A new non-profit aiming to fund Bitcoin development education and research has been approved for special tax status, conferring benefits on donors.
Brink, which launched in the fall, has been approved as a 503(c)(3) organization according to a Feb. 10 blog post. The status both exempts Brink from federal taxes and provides some interesting benefits to donors, especially considering their use of Bitcoin.
Donations to 503(c)(3) organizations in the U.S. have always been an important tax write-off, but considering the long-term confusion over the IRS seemingly asking for Bitcoin users to pay capital gains taxes on any use of Bitcoin as a payment. In its announcement, Brink says that it offers an alternative:
"Donations of long-term appreciated assets like Bitcoin generally don’t incur capital gains tax and can be claimed as an income tax deduction for the full fair-market value."

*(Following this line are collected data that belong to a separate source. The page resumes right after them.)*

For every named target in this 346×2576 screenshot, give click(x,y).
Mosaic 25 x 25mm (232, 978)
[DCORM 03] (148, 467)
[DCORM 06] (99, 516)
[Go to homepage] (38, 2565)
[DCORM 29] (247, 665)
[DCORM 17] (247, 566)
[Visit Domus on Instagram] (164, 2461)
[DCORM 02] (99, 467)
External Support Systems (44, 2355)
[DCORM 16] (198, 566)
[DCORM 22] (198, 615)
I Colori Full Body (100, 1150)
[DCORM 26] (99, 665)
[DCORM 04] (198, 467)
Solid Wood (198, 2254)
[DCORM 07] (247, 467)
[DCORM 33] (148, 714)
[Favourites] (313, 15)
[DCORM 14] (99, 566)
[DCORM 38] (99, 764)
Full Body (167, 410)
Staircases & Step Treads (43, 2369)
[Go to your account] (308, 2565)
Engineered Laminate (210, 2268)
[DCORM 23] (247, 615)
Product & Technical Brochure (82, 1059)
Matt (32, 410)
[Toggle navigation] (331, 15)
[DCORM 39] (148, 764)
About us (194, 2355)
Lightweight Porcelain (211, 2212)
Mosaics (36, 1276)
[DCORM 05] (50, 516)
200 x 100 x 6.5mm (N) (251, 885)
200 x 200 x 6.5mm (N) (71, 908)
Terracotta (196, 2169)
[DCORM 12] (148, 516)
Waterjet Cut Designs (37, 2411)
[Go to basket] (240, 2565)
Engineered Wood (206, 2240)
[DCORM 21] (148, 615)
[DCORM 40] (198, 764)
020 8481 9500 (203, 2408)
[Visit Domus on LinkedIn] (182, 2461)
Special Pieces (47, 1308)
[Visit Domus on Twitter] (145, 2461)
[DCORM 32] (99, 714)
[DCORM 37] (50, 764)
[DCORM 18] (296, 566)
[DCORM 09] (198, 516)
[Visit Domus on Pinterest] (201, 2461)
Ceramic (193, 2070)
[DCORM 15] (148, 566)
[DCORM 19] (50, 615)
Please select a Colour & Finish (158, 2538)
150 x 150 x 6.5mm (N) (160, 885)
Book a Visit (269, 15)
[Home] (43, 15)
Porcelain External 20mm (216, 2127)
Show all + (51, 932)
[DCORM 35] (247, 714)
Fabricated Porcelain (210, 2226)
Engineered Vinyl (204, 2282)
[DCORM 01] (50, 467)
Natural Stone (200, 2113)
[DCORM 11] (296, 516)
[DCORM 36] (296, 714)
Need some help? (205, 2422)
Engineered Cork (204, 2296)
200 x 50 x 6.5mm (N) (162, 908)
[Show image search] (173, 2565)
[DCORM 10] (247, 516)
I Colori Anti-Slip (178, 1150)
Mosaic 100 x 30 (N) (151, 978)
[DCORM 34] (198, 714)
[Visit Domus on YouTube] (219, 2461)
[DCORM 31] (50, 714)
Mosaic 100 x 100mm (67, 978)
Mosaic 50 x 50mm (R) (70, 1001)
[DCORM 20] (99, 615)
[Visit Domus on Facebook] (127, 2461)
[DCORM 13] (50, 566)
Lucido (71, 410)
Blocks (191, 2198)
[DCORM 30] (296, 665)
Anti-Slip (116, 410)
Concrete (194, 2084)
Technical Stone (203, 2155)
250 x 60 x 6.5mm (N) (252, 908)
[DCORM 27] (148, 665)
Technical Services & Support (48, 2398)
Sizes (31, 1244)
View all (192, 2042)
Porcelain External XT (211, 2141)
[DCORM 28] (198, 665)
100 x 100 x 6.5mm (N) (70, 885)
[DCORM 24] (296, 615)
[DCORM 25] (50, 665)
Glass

Headed by Bitcoin core developer John Newberry, Brink runs fellowship and educational programs for new devs. Newberry told Cointelegraph that Brink had looked for the designation since its beginning: "We always planned to be a 501c3, and our corporation bylaws are completely consistent with that designation."
The legal status as a 503(3)(c) non-profit will also open Brink up to new disclosure requirements, which Bitcoin's innate transparency may make simpler.
However, the BTC address that Brink advertises on its Twitter feed appears to be unused. Newberry told Cointelegraph that the wallet was for a one-time donation, saying that those interested can now donate in Bitcoin and fiat here. The firm's Bitcoin donation window actually leads to an Open Node API. Open Node offers instant conversion from crypto to fiat, which raises the question: Does Brink not actually hold BTC donations in BTC?
The confusion over having to pay capital gains taxes on any payment in Bitcoin had led many to call for a de minimis on the value of those payments before the IRS can come for them.